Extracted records
▽

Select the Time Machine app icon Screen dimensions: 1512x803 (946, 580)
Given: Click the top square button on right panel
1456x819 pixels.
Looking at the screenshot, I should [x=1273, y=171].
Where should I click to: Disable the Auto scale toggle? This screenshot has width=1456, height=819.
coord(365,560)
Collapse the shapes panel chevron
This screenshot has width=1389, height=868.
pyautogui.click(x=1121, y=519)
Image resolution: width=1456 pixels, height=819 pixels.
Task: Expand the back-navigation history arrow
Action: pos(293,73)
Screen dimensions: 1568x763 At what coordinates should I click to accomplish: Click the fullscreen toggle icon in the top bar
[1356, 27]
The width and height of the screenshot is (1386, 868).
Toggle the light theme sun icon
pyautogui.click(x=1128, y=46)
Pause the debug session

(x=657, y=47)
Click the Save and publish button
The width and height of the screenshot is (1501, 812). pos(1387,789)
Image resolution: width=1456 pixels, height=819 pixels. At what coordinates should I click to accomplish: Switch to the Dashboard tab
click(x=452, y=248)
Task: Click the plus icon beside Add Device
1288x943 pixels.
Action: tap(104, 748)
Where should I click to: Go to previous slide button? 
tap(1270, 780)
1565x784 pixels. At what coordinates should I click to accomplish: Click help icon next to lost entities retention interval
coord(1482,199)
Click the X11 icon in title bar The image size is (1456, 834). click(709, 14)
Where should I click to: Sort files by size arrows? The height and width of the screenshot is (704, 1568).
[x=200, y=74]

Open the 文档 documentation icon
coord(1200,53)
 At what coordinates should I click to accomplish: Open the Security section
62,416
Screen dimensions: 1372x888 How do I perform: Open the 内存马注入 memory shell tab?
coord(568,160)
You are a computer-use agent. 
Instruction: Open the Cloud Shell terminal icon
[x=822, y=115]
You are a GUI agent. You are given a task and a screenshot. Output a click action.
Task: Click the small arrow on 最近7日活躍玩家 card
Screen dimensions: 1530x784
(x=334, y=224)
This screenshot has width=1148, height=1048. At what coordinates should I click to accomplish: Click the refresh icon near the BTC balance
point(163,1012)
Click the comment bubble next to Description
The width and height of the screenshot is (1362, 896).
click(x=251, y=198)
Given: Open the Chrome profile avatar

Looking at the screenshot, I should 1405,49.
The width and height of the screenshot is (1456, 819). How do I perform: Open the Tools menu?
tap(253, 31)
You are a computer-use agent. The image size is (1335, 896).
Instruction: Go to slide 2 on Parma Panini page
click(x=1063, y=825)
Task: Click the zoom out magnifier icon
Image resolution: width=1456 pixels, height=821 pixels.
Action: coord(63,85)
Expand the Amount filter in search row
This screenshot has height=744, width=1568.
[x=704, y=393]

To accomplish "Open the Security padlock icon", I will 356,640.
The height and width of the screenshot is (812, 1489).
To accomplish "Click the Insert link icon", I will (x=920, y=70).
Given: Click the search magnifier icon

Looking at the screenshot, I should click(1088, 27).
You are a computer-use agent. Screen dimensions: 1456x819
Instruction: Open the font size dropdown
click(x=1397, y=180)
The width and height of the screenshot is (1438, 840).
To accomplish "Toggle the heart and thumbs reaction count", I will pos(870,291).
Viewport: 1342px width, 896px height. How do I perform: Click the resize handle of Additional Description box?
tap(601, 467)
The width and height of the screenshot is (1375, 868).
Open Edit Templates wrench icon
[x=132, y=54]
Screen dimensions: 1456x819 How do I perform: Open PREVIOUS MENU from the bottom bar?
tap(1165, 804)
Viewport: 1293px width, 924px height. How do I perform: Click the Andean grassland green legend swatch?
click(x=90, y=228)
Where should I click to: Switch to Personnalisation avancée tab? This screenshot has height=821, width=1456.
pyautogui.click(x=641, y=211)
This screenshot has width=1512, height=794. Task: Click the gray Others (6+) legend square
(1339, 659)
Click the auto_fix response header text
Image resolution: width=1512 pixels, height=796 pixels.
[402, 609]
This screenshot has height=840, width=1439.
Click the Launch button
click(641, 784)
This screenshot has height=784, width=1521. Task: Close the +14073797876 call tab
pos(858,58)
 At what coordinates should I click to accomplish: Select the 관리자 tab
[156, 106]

△

WHAT TO DO: The lines to output run from the one containing "This screenshot has height=784, width=1521." through the last line of the records above; repeat them exactly and nothing more.

RESPONSE:
This screenshot has height=784, width=1521. Task: Close the +14073797876 call tab
pos(858,58)
 At what coordinates should I click to accomplish: Select the 관리자 tab
[156, 106]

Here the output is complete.